◆ Task prompt ◆
Reproduce the lines below, swapping every instance of "trash can" for "waste bin" and leaving all other text unchanged.
===
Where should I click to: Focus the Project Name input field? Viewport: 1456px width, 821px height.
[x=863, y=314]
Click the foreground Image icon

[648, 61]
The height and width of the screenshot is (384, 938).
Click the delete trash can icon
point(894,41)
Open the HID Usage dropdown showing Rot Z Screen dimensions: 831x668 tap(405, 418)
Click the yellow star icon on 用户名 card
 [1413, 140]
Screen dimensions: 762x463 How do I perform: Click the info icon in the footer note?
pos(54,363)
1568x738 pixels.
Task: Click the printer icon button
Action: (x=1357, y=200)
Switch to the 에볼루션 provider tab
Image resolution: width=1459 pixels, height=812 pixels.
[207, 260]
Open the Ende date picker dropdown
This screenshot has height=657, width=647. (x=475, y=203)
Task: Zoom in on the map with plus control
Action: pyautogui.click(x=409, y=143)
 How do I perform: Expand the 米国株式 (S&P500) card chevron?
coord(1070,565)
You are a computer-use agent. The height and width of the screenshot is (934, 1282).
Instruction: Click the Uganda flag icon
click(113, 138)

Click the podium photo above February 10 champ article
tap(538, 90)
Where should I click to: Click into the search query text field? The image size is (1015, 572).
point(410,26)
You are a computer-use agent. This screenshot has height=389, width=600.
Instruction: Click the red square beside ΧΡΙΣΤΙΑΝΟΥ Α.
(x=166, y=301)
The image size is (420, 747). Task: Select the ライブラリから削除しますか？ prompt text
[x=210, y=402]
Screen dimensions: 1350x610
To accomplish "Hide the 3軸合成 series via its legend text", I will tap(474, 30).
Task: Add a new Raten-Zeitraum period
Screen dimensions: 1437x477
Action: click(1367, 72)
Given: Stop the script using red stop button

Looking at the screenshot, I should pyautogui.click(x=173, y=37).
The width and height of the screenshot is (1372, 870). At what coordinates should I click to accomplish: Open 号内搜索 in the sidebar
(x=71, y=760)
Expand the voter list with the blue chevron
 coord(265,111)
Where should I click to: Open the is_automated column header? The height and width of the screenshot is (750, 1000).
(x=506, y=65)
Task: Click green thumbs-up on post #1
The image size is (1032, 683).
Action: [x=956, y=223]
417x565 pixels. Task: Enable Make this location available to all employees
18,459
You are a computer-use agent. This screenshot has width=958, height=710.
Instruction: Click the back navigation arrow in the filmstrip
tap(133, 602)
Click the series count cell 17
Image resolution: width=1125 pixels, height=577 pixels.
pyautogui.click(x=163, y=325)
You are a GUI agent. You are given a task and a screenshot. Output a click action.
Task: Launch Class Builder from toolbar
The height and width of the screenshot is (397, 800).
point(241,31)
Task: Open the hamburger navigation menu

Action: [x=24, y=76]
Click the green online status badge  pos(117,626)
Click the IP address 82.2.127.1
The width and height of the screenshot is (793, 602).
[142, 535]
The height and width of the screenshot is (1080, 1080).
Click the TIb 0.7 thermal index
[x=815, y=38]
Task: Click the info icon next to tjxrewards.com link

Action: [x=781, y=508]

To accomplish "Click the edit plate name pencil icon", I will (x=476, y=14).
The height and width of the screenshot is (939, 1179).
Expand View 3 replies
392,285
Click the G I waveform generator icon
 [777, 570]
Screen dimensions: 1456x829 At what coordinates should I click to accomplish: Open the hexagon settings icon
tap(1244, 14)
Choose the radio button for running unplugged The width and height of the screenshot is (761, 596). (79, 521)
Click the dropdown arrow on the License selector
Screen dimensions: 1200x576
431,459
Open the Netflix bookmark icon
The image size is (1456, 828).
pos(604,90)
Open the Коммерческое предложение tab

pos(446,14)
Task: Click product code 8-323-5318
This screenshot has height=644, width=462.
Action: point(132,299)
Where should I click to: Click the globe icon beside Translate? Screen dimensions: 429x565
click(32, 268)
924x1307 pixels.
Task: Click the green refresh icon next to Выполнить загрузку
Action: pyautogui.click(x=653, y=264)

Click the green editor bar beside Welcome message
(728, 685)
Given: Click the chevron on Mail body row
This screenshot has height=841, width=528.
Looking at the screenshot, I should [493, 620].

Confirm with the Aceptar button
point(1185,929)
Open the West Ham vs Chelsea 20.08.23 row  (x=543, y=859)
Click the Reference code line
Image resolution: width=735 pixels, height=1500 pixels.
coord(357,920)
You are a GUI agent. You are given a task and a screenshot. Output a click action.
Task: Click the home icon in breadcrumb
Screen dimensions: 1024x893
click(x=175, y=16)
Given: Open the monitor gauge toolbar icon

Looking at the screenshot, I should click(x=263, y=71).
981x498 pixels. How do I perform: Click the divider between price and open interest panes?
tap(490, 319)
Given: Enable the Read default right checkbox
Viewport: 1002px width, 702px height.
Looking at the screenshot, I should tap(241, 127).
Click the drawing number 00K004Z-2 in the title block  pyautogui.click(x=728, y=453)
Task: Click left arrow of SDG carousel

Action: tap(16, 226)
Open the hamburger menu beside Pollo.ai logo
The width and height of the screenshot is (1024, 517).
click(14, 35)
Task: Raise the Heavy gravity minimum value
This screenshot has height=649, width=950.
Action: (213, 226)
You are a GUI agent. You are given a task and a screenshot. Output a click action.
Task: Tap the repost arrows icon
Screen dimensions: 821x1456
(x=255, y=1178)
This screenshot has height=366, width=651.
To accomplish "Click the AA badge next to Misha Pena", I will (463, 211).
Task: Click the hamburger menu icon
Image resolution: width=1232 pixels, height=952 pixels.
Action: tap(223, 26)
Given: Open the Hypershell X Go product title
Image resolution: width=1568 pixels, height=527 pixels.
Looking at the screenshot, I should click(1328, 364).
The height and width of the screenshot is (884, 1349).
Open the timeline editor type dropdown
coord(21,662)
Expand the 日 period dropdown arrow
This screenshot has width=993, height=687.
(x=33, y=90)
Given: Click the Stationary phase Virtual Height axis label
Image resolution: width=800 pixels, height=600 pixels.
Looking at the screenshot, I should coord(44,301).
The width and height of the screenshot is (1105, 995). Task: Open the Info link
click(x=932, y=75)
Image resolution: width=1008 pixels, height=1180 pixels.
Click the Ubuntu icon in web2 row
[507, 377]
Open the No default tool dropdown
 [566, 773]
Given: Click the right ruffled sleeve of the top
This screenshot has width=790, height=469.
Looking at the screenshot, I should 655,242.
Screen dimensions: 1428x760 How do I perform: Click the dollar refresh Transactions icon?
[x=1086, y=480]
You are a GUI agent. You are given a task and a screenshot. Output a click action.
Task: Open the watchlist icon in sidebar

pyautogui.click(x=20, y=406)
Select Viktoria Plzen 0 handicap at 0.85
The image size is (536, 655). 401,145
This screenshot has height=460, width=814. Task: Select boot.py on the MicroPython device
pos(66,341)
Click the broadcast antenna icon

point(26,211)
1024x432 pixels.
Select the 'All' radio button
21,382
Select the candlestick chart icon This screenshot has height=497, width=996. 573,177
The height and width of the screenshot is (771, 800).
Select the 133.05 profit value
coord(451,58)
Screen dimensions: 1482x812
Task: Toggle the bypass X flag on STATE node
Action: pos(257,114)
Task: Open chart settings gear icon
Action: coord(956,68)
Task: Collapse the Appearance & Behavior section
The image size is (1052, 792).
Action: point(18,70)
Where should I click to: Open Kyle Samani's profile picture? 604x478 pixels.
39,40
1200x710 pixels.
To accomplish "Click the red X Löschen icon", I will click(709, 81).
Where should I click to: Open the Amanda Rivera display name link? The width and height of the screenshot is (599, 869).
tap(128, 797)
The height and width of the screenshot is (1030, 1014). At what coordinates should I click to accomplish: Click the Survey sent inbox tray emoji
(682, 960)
===
◆ Solution to the exercise ◆
Where should I click to: Focus the Project Name input field? Viewport: 1456px width, 821px height.
[x=863, y=314]
Click the foreground Image icon

[648, 61]
The height and width of the screenshot is (384, 938).
Click the delete waste bin icon
point(894,41)
Open the HID Usage dropdown showing Rot Z Screen dimensions: 831x668 tap(405, 418)
Click the yellow star icon on 用户名 card
 [1413, 140]
Screen dimensions: 762x463 How do I perform: Click the info icon in the footer note?
pos(54,363)
1568x738 pixels.
Task: Click the printer icon button
Action: (x=1357, y=200)
Switch to the 에볼루션 provider tab
Image resolution: width=1459 pixels, height=812 pixels.
[207, 260]
Open the Ende date picker dropdown
This screenshot has height=657, width=647. (x=475, y=203)
Task: Zoom in on the map with plus control
Action: pyautogui.click(x=409, y=143)
 How do I perform: Expand the 米国株式 (S&P500) card chevron?
coord(1070,565)
You are a computer-use agent. The height and width of the screenshot is (934, 1282).
Instruction: Click the Uganda flag icon
click(113, 138)

Click the podium photo above February 10 champ article
tap(538, 90)
Where should I click to: Click into the search query text field? The image size is (1015, 572).
point(410,26)
You are a computer-use agent. This screenshot has height=389, width=600.
Instruction: Click the red square beside ΧΡΙΣΤΙΑΝΟΥ Α.
(x=166, y=301)
The image size is (420, 747). Task: Select the ライブラリから削除しますか？ prompt text
[x=210, y=402]
Screen dimensions: 1350x610
To accomplish "Hide the 3軸合成 series via its legend text", I will tap(474, 30).
Task: Add a new Raten-Zeitraum period
Screen dimensions: 1437x477
Action: click(1367, 72)
Given: Stop the script using red stop button

Looking at the screenshot, I should pyautogui.click(x=173, y=37).
The width and height of the screenshot is (1372, 870). At what coordinates should I click to accomplish: Open 号内搜索 in the sidebar
(x=71, y=760)
Expand the voter list with the blue chevron
 coord(265,111)
Where should I click to: Open the is_automated column header? The height and width of the screenshot is (750, 1000).
(x=506, y=65)
Task: Click green thumbs-up on post #1
The image size is (1032, 683).
Action: [x=956, y=223]
417x565 pixels. Task: Enable Make this location available to all employees
18,459
You are a computer-use agent. This screenshot has width=958, height=710.
Instruction: Click the back navigation arrow in the filmstrip
tap(133, 602)
Click the series count cell 17
Image resolution: width=1125 pixels, height=577 pixels.
pyautogui.click(x=163, y=325)
You are a GUI agent. You are given a task and a screenshot. Output a click action.
Task: Launch Class Builder from toolbar
The height and width of the screenshot is (397, 800).
point(241,31)
Task: Open the hamburger navigation menu

Action: [x=24, y=76]
Click the green online status badge  pos(117,626)
Click the IP address 82.2.127.1
The width and height of the screenshot is (793, 602).
[142, 535]
The height and width of the screenshot is (1080, 1080).
Click the TIb 0.7 thermal index
[x=815, y=38]
Task: Click the info icon next to tjxrewards.com link

Action: [x=781, y=508]

To accomplish "Click the edit plate name pencil icon", I will (x=476, y=14).
The height and width of the screenshot is (939, 1179).
Expand View 3 replies
392,285
Click the G I waveform generator icon
 [777, 570]
Screen dimensions: 1456x829 At what coordinates should I click to accomplish: Open the hexagon settings icon
tap(1244, 14)
Choose the radio button for running unplugged The width and height of the screenshot is (761, 596). (79, 521)
Click the dropdown arrow on the License selector
Screen dimensions: 1200x576
431,459
Open the Netflix bookmark icon
The image size is (1456, 828).
pos(604,90)
Open the Коммерческое предложение tab

pos(446,14)
Task: Click product code 8-323-5318
This screenshot has height=644, width=462.
Action: point(132,299)
Where should I click to: Click the globe icon beside Translate? Screen dimensions: 429x565
click(32, 268)
924x1307 pixels.
Task: Click the green refresh icon next to Выполнить загрузку
Action: pyautogui.click(x=653, y=264)

Click the green editor bar beside Welcome message
(728, 685)
Given: Click the chevron on Mail body row
This screenshot has height=841, width=528.
Looking at the screenshot, I should [493, 620].

Confirm with the Aceptar button
point(1185,929)
Open the West Ham vs Chelsea 20.08.23 row  (x=543, y=859)
Click the Reference code line
Image resolution: width=735 pixels, height=1500 pixels.
coord(357,920)
You are a GUI agent. You are given a task and a screenshot. Output a click action.
Task: Click the home icon in breadcrumb
Screen dimensions: 1024x893
click(x=175, y=16)
Given: Open the monitor gauge toolbar icon

Looking at the screenshot, I should click(x=263, y=71).
981x498 pixels. How do I perform: Click the divider between price and open interest panes?
tap(490, 319)
Given: Enable the Read default right checkbox
Viewport: 1002px width, 702px height.
Looking at the screenshot, I should tap(241, 127).
Click the drawing number 00K004Z-2 in the title block  pyautogui.click(x=728, y=453)
Task: Click left arrow of SDG carousel

Action: tap(16, 226)
Open the hamburger menu beside Pollo.ai logo
The width and height of the screenshot is (1024, 517).
click(14, 35)
Task: Raise the Heavy gravity minimum value
This screenshot has height=649, width=950.
Action: (213, 226)
You are a GUI agent. You are given a task and a screenshot. Output a click action.
Task: Tap the repost arrows icon
Screen dimensions: 821x1456
(x=255, y=1178)
This screenshot has height=366, width=651.
To accomplish "Click the AA badge next to Misha Pena", I will (463, 211).
Task: Click the hamburger menu icon
Image resolution: width=1232 pixels, height=952 pixels.
Action: tap(223, 26)
Given: Open the Hypershell X Go product title
Image resolution: width=1568 pixels, height=527 pixels.
Looking at the screenshot, I should click(1328, 364).
The height and width of the screenshot is (884, 1349).
Open the timeline editor type dropdown
coord(21,662)
Expand the 日 period dropdown arrow
This screenshot has width=993, height=687.
(x=33, y=90)
Given: Click the Stationary phase Virtual Height axis label
Image resolution: width=800 pixels, height=600 pixels.
Looking at the screenshot, I should coord(44,301).
The width and height of the screenshot is (1105, 995). Task: Open the Info link
click(x=932, y=75)
Image resolution: width=1008 pixels, height=1180 pixels.
Click the Ubuntu icon in web2 row
[507, 377]
Open the No default tool dropdown
 [566, 773]
Given: Click the right ruffled sleeve of the top
This screenshot has width=790, height=469.
Looking at the screenshot, I should 655,242.
Screen dimensions: 1428x760 How do I perform: Click the dollar refresh Transactions icon?
[x=1086, y=480]
You are a GUI agent. You are given a task and a screenshot. Output a click action.
Task: Open the watchlist icon in sidebar

pyautogui.click(x=20, y=406)
Select Viktoria Plzen 0 handicap at 0.85
The image size is (536, 655). 401,145
This screenshot has height=460, width=814. Task: Select boot.py on the MicroPython device
pos(66,341)
Click the broadcast antenna icon

point(26,211)
1024x432 pixels.
Select the 'All' radio button
21,382
Select the candlestick chart icon This screenshot has height=497, width=996. 573,177
The height and width of the screenshot is (771, 800).
Select the 133.05 profit value
coord(451,58)
Screen dimensions: 1482x812
Task: Toggle the bypass X flag on STATE node
Action: pos(257,114)
Task: Open chart settings gear icon
Action: coord(956,68)
Task: Collapse the Appearance & Behavior section
The image size is (1052, 792).
Action: point(18,70)
Where should I click to: Open Kyle Samani's profile picture? 604x478 pixels.
39,40
1200x710 pixels.
To accomplish "Click the red X Löschen icon", I will click(709, 81).
Where should I click to: Open the Amanda Rivera display name link? The width and height of the screenshot is (599, 869).
tap(128, 797)
The height and width of the screenshot is (1030, 1014). At what coordinates should I click to accomplish: Click the Survey sent inbox tray emoji
(682, 960)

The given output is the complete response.